There have been great interest to combined (bio)polymers and nanoparticles into a superstructure, which the physical properties of inorganic nanomaterials and the chemical flexibility/specificity of polymers can be used for obtaining possible unique functionalities. One of critical challenges in this area is understanding the behavior of biomolecules on nano-interface, which has long been considered difficult due to the instability and the control of conformation and density of biomolecules on surface. In this project, we aim to study the thermodynamic and kinetic of DNA hybridization on nano-interface based on diblock-DNA-AuNPs conjugates, which we developed recently. Conjugates of DNA and gold nanoparticles (AuNPs) typically exploit the strong Au?S chemistry to self-assemble thiolated oligonucleotides at AuNPs. However, it remains challenging to precisely control the orientation and conformation of surface-tethered oligonucleotides and finely tune the hybridization ability. We recently reported a novel strategy for spatially controlled functionalization of AuNPs with designed diblock oligonucleotides that are free of modifications. We have demonstrated that poly adenine (polyA) can serve as an effective anchoring block for preferential binding with the AuNP surface, and the appended recognition block adopts an upright conformation that favors DNA hybridization. The lateral spacing and surface density of DNA on AuNPs can also be systematically modulated by adjusting the length of the polyA block. We hope our study based on this newly developed system could provide deep insight for understanding the behaviour of biomolecules on nano-interface and provide new materials for the construction of high active biological molecular recognition interface.

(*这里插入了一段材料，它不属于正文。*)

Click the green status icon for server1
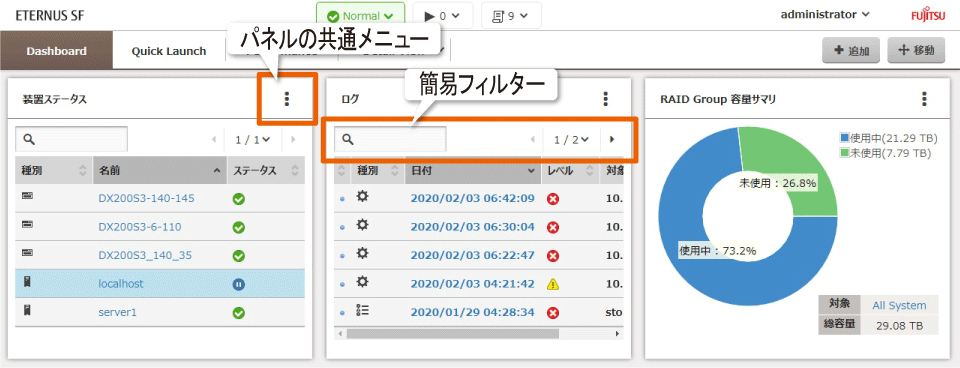This screenshot has height=368, width=960. click(239, 312)
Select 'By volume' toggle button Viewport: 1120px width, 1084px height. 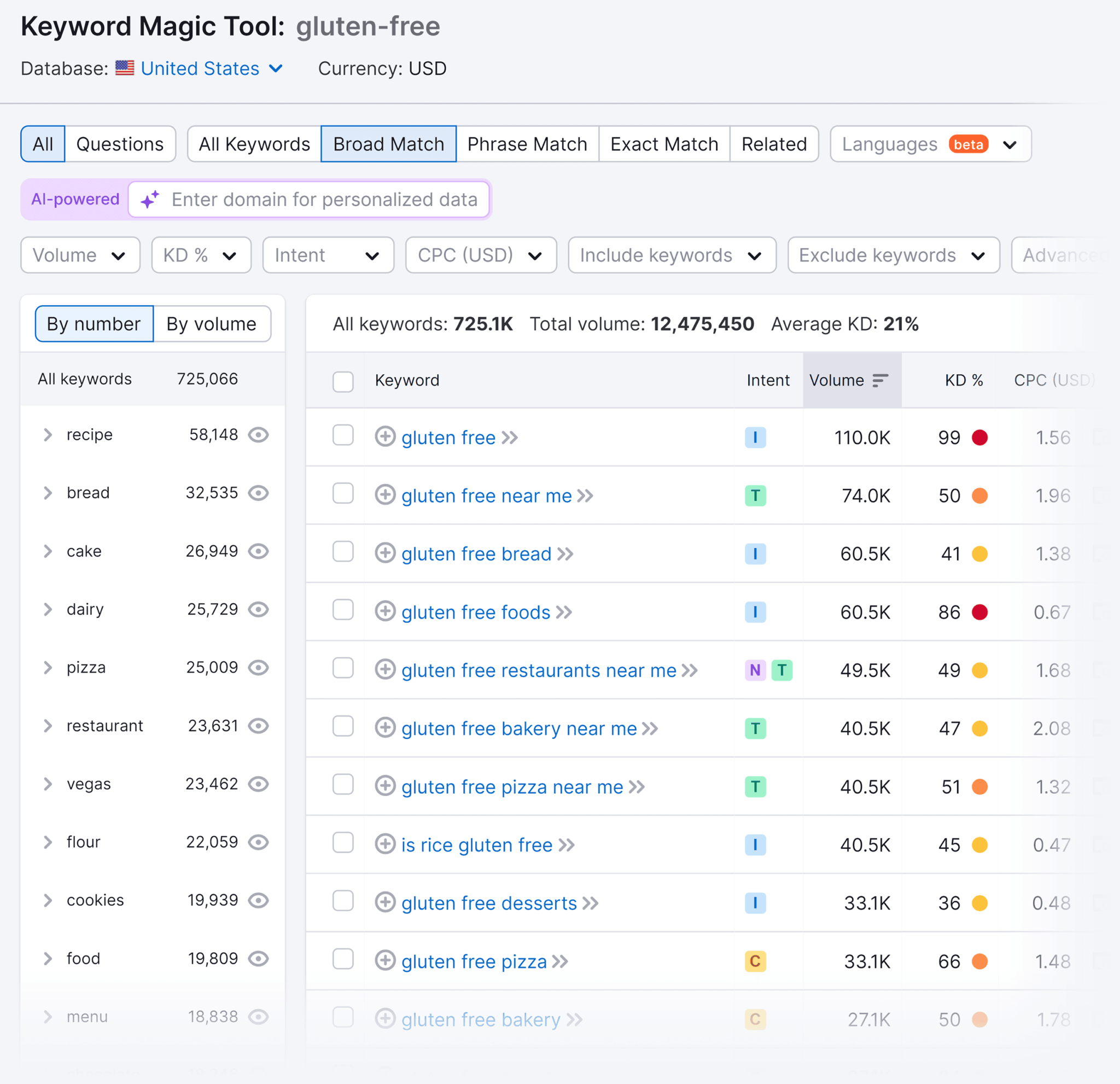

纳米生物材料研究领域中一个关键问题是如何将生物分子（如DNA、蛋白质等）作为"分子探针"连接到纳米材料表面，并且避免此过程中界面上生物分子活性的损失，形成高效的分子识别界面。本项目基于申请人发展的一种新型嵌段DNA-纳米金偶联体制备方法（JACS，2012，134，11876，JACS亮点文章），构建一系列密度和构型可控的DNA-纳米金偶联体,以此为基础对DNA在纳米界面上分子识别的热力学和动力学等物理化学性质及生物分子活性进行深入的探讨和分析，建立理论模型。和传统的巯基化学修饰方法相比，这种制备DNA-纳米金的方法可以独立调控DNA在纳米金表面上的密度而不影响其构型，因此所制备的DNA-纳米金偶联体非常适合作为模型证实、修正和阐释DNA在纳米界面上分子识别的物理化学性质，用于单因素调节分析。本项目有望为生物纳米体系的构建提供理论基础，为高活性生物分子识别界面的构建及生物传感提供新型材料。

了解生物分子在纳米界面的状态对于生物分析是至关重要的，然而由于生物分子的不稳定性以及难以控制其位置和装载密度，这一研究面对许多挑战。在此，我们研究了DNA在AuNPs表面杂交的热力学和动力学，旨在提高DNA分析的效率。我们利用近期提出的基于polyA的组装策略实现了在AuNPs表面对DNA分子进行精确、定量的控制。PolyA 在这里做为锚定区会优先黏附到AuNPs表面，附带的识别区利用其垂直的构象用以与目标DNA分子杂交。通过调整polyA区域的长度可以系统地对AuNPs表面DNA的侧间距和密度进行调控。我们发现AuNPs上的双链体的稳定性随着polyA区长度的增加而增强。当polyA区长度达到40个碱基时，该体系的热力学性质与双链体在溶液中的热力学性质相似。二嵌段DNA-AuNPs体系的杂交率随着polyA区的增长而增大。我们认为该体系的高稳定性和优越的杂交表现归功于polyA将DNA-DNA和DNA-AuNPs相互作用力降至最小。我们的研究进一步揭示了生物分子在纳米界面上的行为，为建立高效、高速的生物传感器开启了新的契机。